By Michael Oberschneider
“snOMG,” “snowmageddon”, “snowpocalypse”, and “kaisersnoze” are a few terms to describe what meteorologists are telling us is about to happen in Northern Virginia. And while many children and teens gladly anticipate the predicted massive snow storm that is coming our way, there is a sense of reservation for many parents.
Scrambling to buy last minute food items, taking off work or managing a work schedule from home (with your kids home from school), keeping your child or children entertained, shoveling snow, driving on icy or snowy roads are but a few realties that many of us may have to deal with in the coming days.
So, what’s the solution? While you cannot control the weather, you can control how you manage yourself and your family. Consider these few tips as the snowflakes begin to fall:
Get out of your own head and see the positive of the moment. Yes, as a parent you may be overwhelmed, and you may also now need to balance more with your children, especially if there are school snow days next week.

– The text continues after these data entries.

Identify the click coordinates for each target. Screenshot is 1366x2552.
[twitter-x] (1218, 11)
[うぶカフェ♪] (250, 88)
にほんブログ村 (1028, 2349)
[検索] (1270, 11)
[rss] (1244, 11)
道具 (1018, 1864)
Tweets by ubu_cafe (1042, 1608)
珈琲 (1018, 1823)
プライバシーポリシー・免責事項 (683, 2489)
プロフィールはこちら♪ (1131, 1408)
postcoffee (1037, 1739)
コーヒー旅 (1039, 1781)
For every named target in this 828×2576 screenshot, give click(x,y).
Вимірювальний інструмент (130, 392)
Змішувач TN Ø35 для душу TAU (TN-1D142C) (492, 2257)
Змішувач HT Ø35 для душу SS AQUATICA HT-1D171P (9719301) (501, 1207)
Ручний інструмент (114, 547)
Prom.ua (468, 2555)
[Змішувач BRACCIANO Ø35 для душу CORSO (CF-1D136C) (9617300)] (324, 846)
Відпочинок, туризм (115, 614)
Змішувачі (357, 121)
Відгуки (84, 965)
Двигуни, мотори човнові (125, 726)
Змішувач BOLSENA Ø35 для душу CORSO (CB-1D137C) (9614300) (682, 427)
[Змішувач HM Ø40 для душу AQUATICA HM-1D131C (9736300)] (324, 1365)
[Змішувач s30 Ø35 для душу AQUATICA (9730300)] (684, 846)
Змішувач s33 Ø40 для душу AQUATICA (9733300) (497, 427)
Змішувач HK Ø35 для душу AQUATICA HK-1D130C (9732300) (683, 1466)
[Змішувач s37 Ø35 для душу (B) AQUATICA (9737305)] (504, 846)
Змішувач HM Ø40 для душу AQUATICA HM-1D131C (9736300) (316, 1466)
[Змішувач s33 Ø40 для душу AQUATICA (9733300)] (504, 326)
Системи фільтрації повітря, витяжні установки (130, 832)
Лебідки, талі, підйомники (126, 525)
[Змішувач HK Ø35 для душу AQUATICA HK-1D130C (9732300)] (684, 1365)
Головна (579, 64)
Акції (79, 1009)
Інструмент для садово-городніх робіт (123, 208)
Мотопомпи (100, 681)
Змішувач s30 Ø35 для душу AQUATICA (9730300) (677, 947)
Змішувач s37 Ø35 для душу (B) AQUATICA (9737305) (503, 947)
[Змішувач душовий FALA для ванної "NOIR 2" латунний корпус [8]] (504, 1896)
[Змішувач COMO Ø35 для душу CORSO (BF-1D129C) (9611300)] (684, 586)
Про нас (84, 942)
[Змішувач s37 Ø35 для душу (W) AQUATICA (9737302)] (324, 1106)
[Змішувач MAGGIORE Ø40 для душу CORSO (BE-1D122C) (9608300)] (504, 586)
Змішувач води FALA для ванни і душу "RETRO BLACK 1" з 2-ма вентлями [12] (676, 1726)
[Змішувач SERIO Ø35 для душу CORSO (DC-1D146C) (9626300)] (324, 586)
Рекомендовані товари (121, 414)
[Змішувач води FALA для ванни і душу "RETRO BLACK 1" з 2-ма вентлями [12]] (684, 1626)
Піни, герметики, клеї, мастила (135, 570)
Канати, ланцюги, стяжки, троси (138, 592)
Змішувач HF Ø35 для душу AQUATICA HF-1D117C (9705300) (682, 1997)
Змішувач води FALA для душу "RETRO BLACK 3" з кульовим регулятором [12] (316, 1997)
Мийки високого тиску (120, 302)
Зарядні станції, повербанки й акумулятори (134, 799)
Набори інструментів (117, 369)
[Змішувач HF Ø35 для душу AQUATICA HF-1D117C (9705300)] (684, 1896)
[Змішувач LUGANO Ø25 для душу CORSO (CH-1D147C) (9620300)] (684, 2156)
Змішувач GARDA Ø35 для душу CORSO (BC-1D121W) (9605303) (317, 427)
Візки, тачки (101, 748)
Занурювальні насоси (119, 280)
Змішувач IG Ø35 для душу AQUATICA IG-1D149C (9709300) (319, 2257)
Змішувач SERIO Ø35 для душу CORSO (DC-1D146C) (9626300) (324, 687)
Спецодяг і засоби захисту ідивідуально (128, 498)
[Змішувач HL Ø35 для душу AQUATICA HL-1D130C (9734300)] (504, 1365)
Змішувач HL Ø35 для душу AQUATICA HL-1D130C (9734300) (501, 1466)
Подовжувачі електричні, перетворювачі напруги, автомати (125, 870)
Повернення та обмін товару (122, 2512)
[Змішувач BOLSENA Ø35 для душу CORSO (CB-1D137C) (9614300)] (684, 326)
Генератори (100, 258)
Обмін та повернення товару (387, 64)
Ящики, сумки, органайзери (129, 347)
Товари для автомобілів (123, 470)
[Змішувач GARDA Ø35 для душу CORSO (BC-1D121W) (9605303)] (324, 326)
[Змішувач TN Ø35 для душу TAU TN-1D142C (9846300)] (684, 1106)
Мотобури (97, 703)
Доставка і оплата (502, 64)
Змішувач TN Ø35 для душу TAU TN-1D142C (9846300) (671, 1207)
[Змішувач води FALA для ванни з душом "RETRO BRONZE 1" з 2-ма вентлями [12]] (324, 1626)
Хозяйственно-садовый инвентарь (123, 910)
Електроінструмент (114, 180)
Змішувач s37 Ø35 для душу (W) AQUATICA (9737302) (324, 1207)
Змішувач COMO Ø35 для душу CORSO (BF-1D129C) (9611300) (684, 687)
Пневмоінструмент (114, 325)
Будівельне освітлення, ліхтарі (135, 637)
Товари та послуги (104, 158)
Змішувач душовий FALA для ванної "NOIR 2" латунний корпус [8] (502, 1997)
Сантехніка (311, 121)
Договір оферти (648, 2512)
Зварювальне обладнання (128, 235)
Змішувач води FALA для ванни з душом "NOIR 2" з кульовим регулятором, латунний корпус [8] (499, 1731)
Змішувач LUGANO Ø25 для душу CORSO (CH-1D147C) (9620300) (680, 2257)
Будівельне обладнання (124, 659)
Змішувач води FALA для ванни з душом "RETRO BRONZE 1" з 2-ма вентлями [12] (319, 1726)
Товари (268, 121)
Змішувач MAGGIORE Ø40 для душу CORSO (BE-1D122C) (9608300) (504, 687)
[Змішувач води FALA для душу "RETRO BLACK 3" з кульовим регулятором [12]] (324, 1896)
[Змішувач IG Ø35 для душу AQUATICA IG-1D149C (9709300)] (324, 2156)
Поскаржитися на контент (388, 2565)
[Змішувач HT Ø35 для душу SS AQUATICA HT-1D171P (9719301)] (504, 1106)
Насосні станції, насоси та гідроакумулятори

But try to remember what a snow day felt like when you were a child. I grew up in a small town outside of Chicago, and some of my fondest childhood memories involved snow days and all the things I did for fun with my siblings and parents.
Create some snow day traditions. Making a snow man, snow angels, building a snow fort, making snow ice cream (there are plenty of recipes on-line), sledding, a snowball fight, etc. Simply bundle up your kids, open the door and let them play until their hearts are content. Maybe go ice-skating as a family. There is the Ashburn Ice House for indoor skating and the Reston Town Center for outdoor skating to consider nearby. After time in the snow, perhaps s’mores, hot chocolate or baking something delicious might be a fun family activity. Board games or maybe movies in PJ’s are nice ways to get cozy and keep it fun.
Take advantage of the time you now have with your children to get things done. If the coming snow storm causes school to be cancelled early next week, snow days are an excellent time to get those doctor and dentist appointments for your children checked off your to-do list. There might be some family chores or tasks that everyone could do together. You might also pack the kids in the car to run the many errands you need to get done but haven’t had the time for. Perhaps you could compromise with lunch or some frozen yogurt out to make the time doing errands more agreeable to your kids.
Extend your children’s screen time. As we all know, most children and teens enjoy video games and social media. So, relax your rules and restrictions a little to let your children have extended fun with their screens. The more social and interactive you can make your children’s screen time the better. Show some interest in your children’s games, and maybe even grab a controller and jump in as a parent. You could also use this time and opportunity to introduce your children to educational apps and games. Family movie time is a great idea too.
Encourage down time. Snow days can be over stimulating for all involved – including parents! And too much excitement without enough structure can lead to fights, behavioral problems and punishments. Reading, draw, arts and crafts are a few quiet activities to consider in between the more active fun moments.
Set-up play dates. Encourage your older children to spend time with their friends both outside and inside, and use your parent network to set-up play dates for your younger children. If you work from home early next week (or just for your own piece of mind), there may be blocks of time where you will want the noise level lowered and the kids out of the house. Planning ahead with other parents for this can be a great help.
Get some schoolwork done. If your children are out of school for an extended period of time due to the storm, staying on top of homework, projects or assignments or review is a good thing to do.
So, with the imminent approaching snow storm, try to remember to keep things in perspective and enjoy the extra time with your children. Most of us work very long hours in Northern Virginia, and we don’t get to spend as much time with our children as we’d like. Whether it’s Snowmageddon II or just a few inches, embrace the moment!
[Michael Oberschneider is the founder and director of Ashburn Psychological and Psychiatric Services.]